Less Driving and Shorter Trips Produce a Better Experience
The last piece that made this expedition different involved time and distance. Both our spring and summer expeditions lasted eight days each, and combined, took our students to Colorado, Wyoming, South Dakota, Montana, Idaho, Utah, New Mexico, Nevada, and Arizona. This required more than 5000 miles of driving and up to three rental vehicles and six chaperones on each expedition. The emphasis was on giving the kids a broad experience by hitting as many National Parks as we could while still allowing time in the evenings to do some sort of work on their business plans. We never stayed in the same hotel, or for that matter, the same city more than one night. The logistical headaches, coupled with the enormous costs (the summer expedition alone totaled close to $30,000) made these trips more like full-contact sports; rewarding and fun, but mentally and physically draining.
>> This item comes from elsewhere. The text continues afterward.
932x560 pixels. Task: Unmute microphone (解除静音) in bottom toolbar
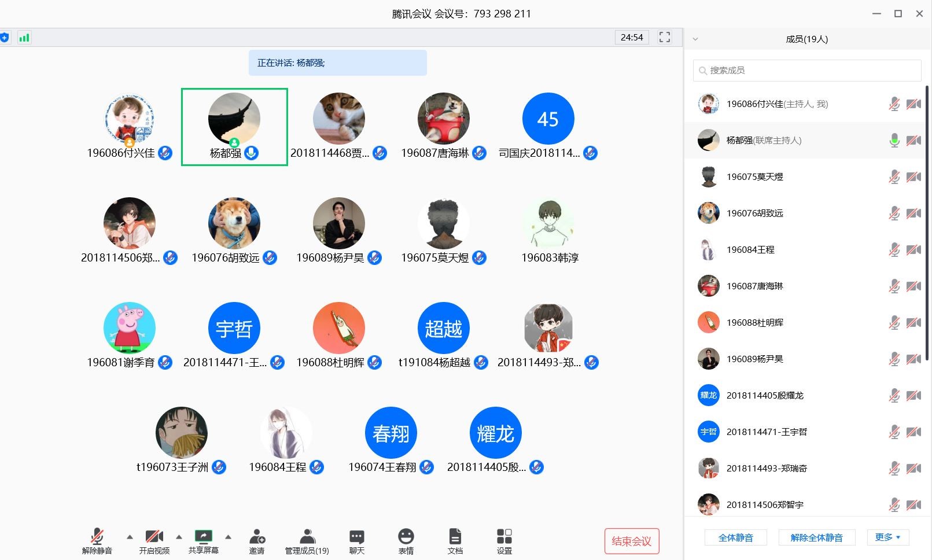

The California expedition was different. It lasted four days, involved one day seeing things in an urban environment (San Francisco), one day doing business meetings (Intuit and a company called ShotSpotter), and one day in a National Park (Yosemite). In total, we drove just under 500 miles during the entire expedition, and everyone fit comfortably in a 15-passenger van. What’s more, for the first time ever, we stayed in the same hotel for two nights in a row. It was awesome. This provided time for the students to do some work, and start each day rested and ready to go.
The ideal expedition format is probably lies somewhere between the four-day California trip and the eight-day Rocky Mountain expedition. No matter the length, including at least one to two days of CEO mentoring visits is a must.
We now have a full year’s worth of expeditions under our belt and learn something new each day. 2019 is going to be amazing.